Köhntarkösz cover artWith their fourth album, Köhntarkösz, Magma began what is presumed to be the first movement of the second cycle of the Theusz Hamtaahk, the story of Ëmëhntëhtt-Ré. Here the story gets a bit more cryptic, intentionally so, as by this time Magma's music is taking on a more spiritual and purely musical nature, where vocals seem to be more an element of the music than a vehicle for delivering lyrics. Köhntarkösz is a man who discovers an old Egyptian tomb of an ancient master, murdered before reaching his aim, which was immortality. When he enters the tomb, he has a vision of Ëmëhntëhtt-Ré, and all of his secrets are then revealed to Köhntarkösz.

The story goes on. A presumed second movement of Ëmëhntëhtt-Ré was never recorded in one piece, but is scattered randomly across the next two albums, Magma Live (the tracks "Hhaï" and "Ëmëhntëhtt-Ré") and Üdü Wüdü (the tracks "Zombies," "Soleil D'Ork," and "De Futura"). At this point the story becomes increasingly unclear. Other tracks like "Om Zanka" and "Gamma Antéria" (from the live album Inedits) and "Ptâh" (from the unauthorized live Mekanïk Zeuhl Wortz) seem to tie into the general concept as well, but Vander has offered few clues as to where the story goes after Köhntarkösz. Magma's 1978 album Attahk appears to have a theme also, but it seems to be unique unto itself and not tied in with any of the previous records. Again, Vander offers few clues. This also marks the last studio album which is sung exclusively in the Kobaïan language.

Merci cover artAnd thus the Kobaïan story closes. Magma's next studio effort, Merci in '84, is sung in French and English, with a couple obligatory tracks in Kobaïan, yet it seems very clear from the music and the overall direction that the band is moving in, that the Theusz Hamtaahk and the whole 70s concept of Magma is something they were trying hard to put behind them. This would also be Magma's final studio release. Within months, Christian Vander's new band Offering was born, moving further and deeper into the more acoustic Coltrane-inspired jazz directions than Magma had ever dared to travel before. One senses the liberation that Offering provided, allowing Vander to explore new avenues that were unsuited to the 70s Magma style. Christian's jazz trio was also born in this period also, plus numerous solo projects, all of which very much deserve to be heard.

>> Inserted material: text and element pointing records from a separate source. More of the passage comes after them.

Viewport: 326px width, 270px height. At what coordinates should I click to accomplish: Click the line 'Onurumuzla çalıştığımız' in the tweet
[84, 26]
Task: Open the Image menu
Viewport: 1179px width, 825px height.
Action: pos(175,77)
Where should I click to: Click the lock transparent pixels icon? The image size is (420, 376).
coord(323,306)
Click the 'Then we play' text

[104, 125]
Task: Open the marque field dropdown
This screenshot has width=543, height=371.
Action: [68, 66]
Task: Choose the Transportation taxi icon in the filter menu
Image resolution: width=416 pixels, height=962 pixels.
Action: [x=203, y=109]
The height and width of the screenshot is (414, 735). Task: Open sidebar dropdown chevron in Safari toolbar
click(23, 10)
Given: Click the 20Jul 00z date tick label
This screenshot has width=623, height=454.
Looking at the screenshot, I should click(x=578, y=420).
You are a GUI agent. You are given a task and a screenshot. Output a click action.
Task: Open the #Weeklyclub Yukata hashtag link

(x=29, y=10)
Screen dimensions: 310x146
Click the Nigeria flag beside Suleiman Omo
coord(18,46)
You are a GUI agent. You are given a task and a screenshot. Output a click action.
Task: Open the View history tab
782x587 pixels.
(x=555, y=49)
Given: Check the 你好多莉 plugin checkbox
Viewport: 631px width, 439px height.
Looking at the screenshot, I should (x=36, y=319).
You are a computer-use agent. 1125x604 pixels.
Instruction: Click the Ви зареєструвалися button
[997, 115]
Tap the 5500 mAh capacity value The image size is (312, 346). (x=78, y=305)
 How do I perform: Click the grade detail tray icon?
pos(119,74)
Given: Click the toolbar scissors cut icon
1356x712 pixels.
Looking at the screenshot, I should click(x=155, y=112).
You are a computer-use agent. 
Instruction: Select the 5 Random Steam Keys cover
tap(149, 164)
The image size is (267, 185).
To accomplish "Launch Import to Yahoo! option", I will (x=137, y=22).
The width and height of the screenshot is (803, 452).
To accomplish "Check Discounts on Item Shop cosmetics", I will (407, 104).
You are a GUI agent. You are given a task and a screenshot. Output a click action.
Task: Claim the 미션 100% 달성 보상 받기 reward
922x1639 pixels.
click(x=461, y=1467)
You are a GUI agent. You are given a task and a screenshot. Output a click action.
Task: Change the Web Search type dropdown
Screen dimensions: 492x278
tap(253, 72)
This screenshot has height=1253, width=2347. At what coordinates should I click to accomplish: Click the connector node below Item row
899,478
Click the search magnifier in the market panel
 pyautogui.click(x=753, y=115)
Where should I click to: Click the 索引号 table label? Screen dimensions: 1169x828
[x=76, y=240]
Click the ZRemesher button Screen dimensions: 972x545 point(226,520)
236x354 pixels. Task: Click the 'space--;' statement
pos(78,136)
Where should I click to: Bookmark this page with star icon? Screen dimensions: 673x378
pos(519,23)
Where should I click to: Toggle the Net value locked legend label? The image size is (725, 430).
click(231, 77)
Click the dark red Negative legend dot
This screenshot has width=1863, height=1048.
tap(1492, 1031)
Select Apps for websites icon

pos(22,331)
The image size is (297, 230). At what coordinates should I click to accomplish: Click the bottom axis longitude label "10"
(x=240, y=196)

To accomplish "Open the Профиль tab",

Clearly, the 70s version of Magma was one of the most influential of all French bands, equaled only by Gong and Ange. They have left a legacy of music that defies any of the standard and convenient classifications of rock, operating instead in a realm of their own creation. It waits to be discovered by new converts, and continually rediscovered by older fans alike. Kobaïa iss de hundin!